A discussão sobre inteligência artificial na advocacia já passou da fase da curiosidade.

Hoje, o ponto central não é mais saber se a IA será incorporada à rotina jurídica, mas como ela será incorporada. E essa diferença importa muito.

Li recentemente um artigo que trata a fluência em inteligência artificial como uma nova competência competitiva para advogados.

Concordo com esse diagnóstico, mas acrescentaria um cuidado: a vantagem não estará apenas com quem usa IA, e sim com quem consegue integrá-la a fluxos jurídicos consistentes, revisáveis e alinhados à estratégia do escritório.

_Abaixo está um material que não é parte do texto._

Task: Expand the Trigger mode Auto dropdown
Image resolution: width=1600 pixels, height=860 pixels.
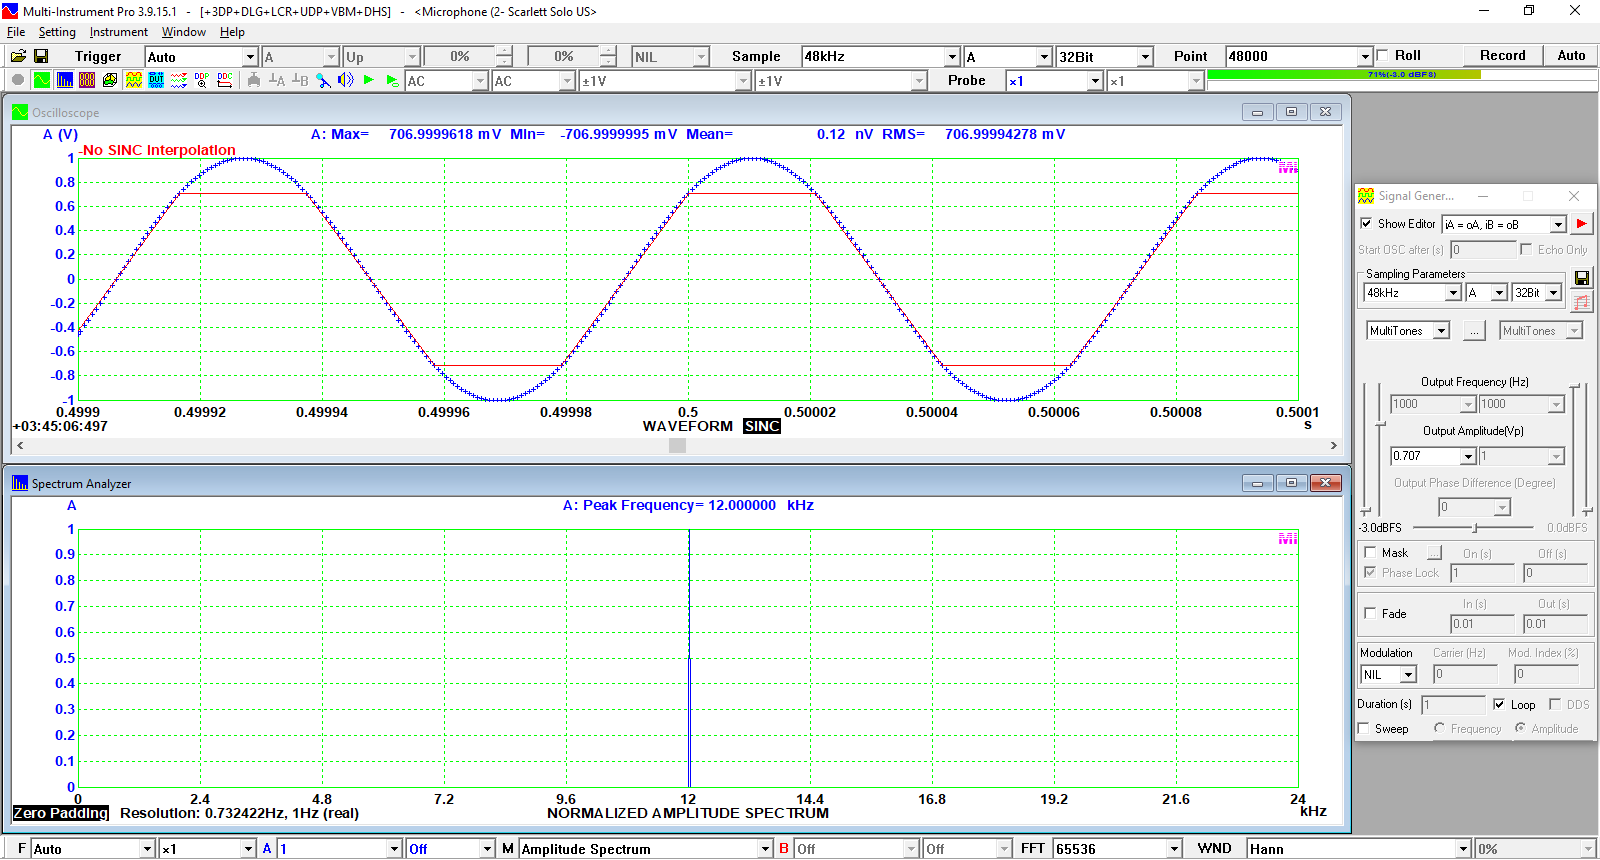Action: coord(250,57)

Na prática, usar tecnologia sem método pode apenas deslocar o problema. Um advogado produz mais rápido, outro precisa revisar tudo com desconfiança, um terceiro refaz o trabalho porque a entrega perdeu densidade técnica ou identidade profissional.

O ganho de tempo, nesse caso, vira retrabalho.

Por isso, tenho visto a inteligência artificial como uma questão de governança, e não apenas de produtividade.

Na advocacia, não basta acelerar a leitura de documentos, organizar informações ou comparar versões contratuais.

É preciso saber quais dados importam, como eles serão classificados, que tipo de risco precisam revelar e de que forma essa informação ajudará uma decisão jurídica ou empresarial.

Esse é o ponto que mais me interessa nesse debate.

A IA realmente pode ampliar a capacidade de atendimento, reduzir tarefas repetitivas e melhorar a rotina das equipes.

Mas, para isso, ela precisa estar inserida em uma arquitetura segura de trabalho, com supervisão humana, critérios de revisão e preservação da assinatura técnica da banca.

A advocacia competitiva não será a que simplesmente terceiriza etapas para uma ferramenta. Será a que consegue transformar tecnologia em inteligência aplicada ao caso concreto, ao contrato, ao contencioso, à operação e à estratégia do cliente.

É nesse caminho que as plataformas jurídicas começam a ganhar relevância.

Não como substitutas do raciocínio jurídico, mas como estruturas capazes de organizar grandes volumes de informação, gerar indicadores, reduzir assimetrias internas e permitir decisões mais rápidas, consistentes e bem fundamentadas.